___ RECORDS SHOWN ___

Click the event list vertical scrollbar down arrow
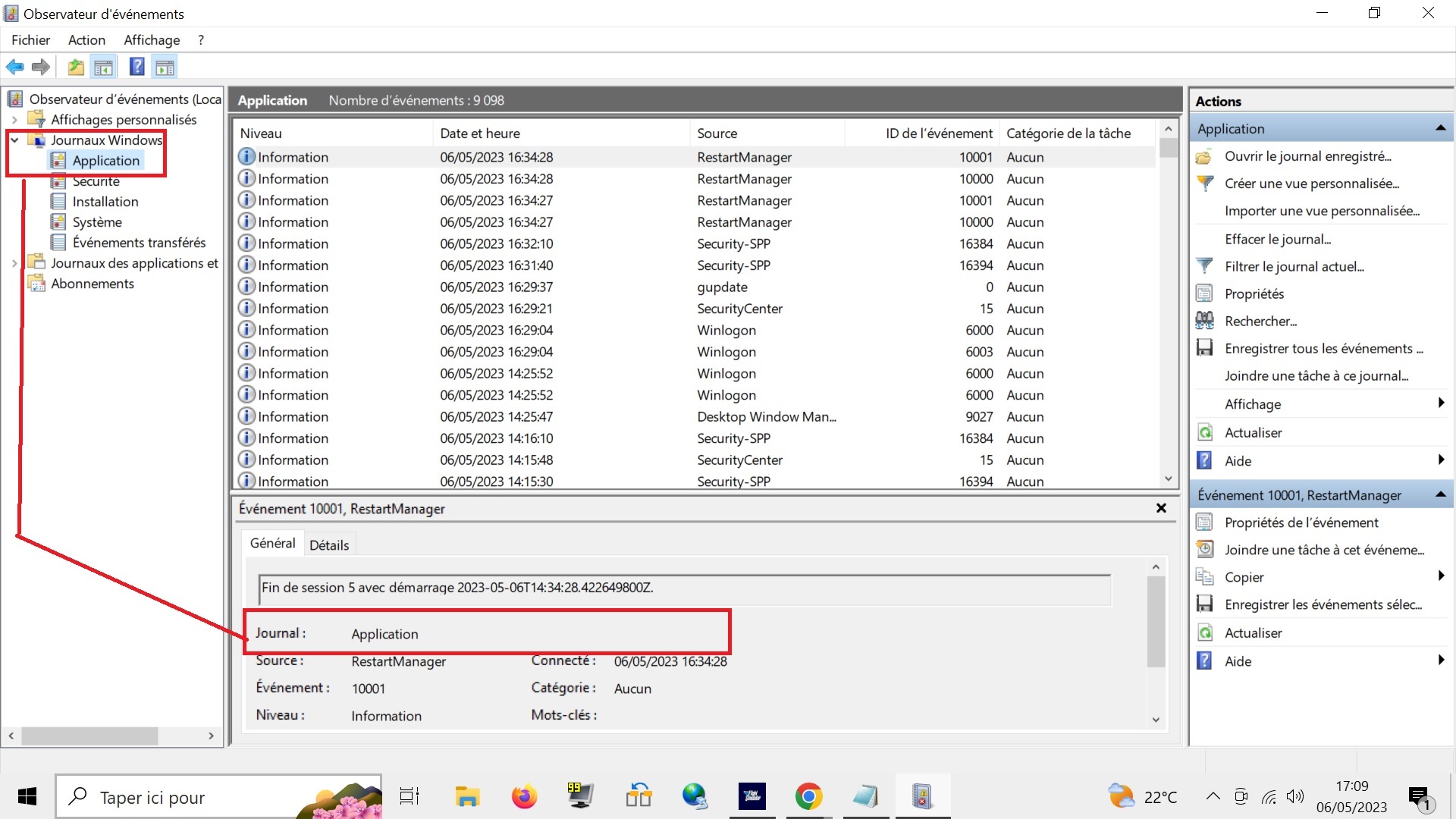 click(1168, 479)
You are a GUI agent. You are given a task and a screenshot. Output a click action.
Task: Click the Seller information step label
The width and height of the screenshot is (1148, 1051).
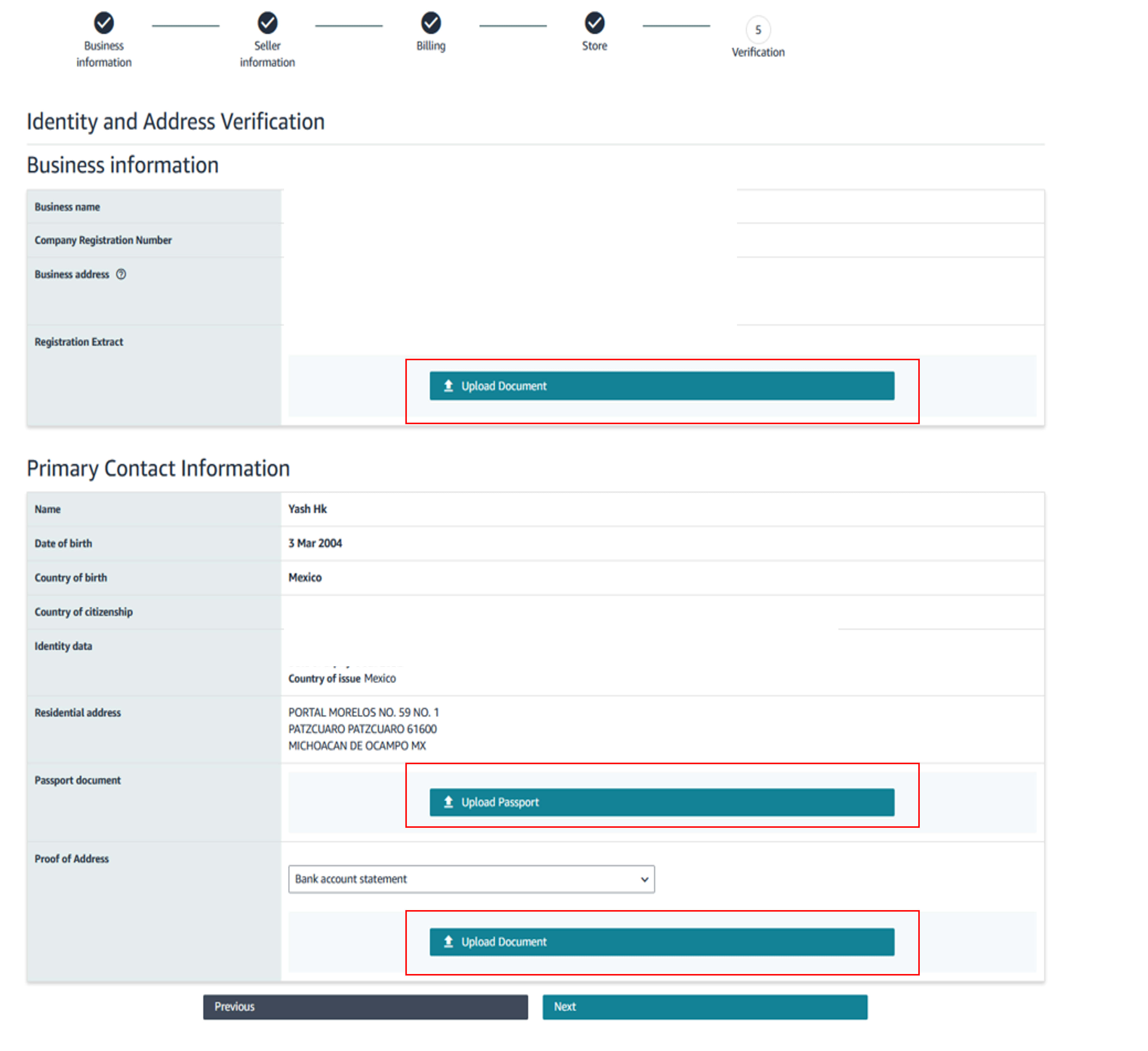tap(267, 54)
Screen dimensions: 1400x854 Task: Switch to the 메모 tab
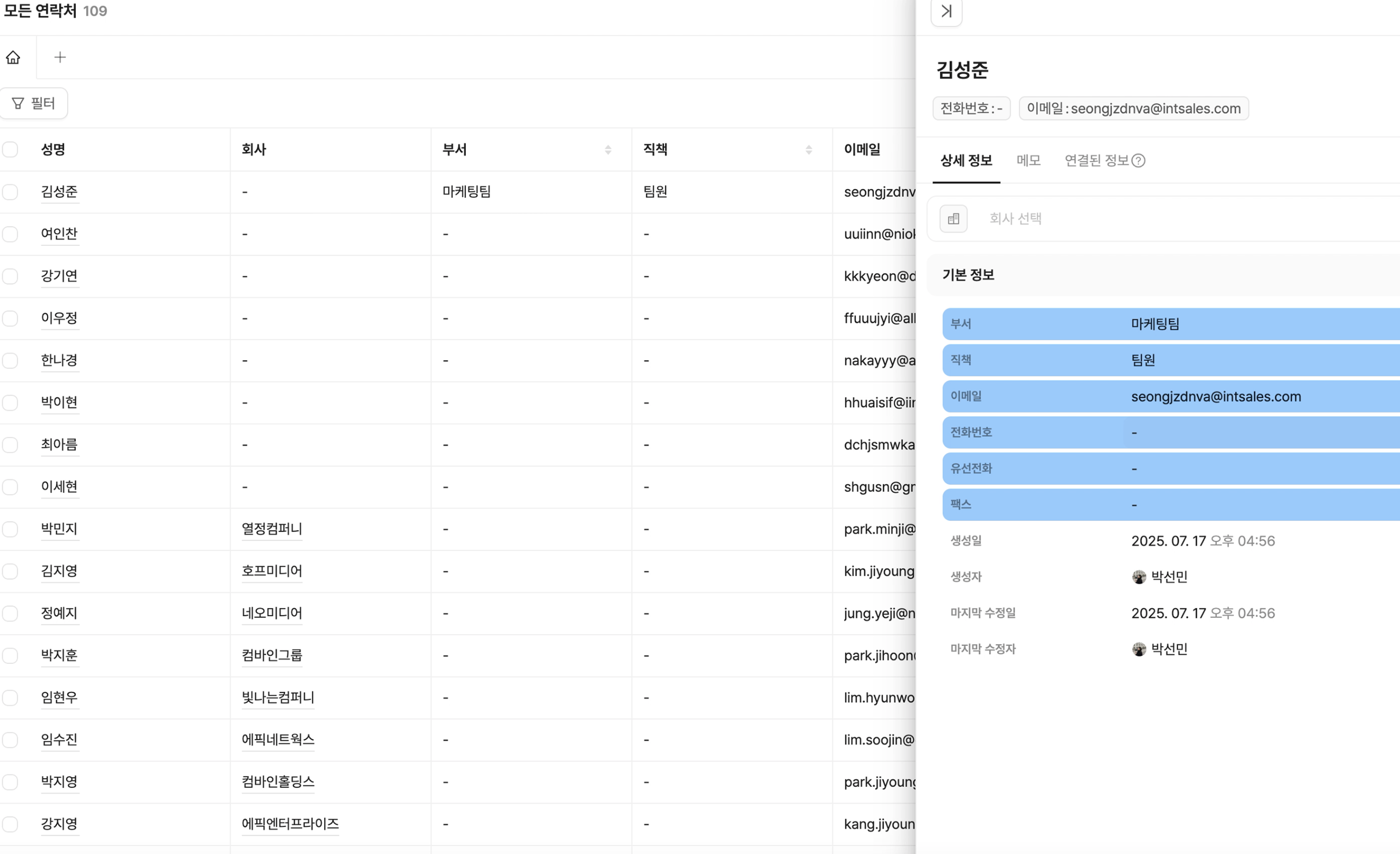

___

■ **WHAT IS BEING ASKED**
Your answer must be an exact copy of the entries above, with no pictures in it.

■ **EXERCISE RESULT**
Click the event list vertical scrollbar down arrow
 click(1168, 479)
You are a GUI agent. You are given a task and a screenshot. Output a click action.
Task: Click the Seller information step label
The width and height of the screenshot is (1148, 1051).
tap(267, 54)
Screen dimensions: 1400x854 Task: Switch to the 메모 tab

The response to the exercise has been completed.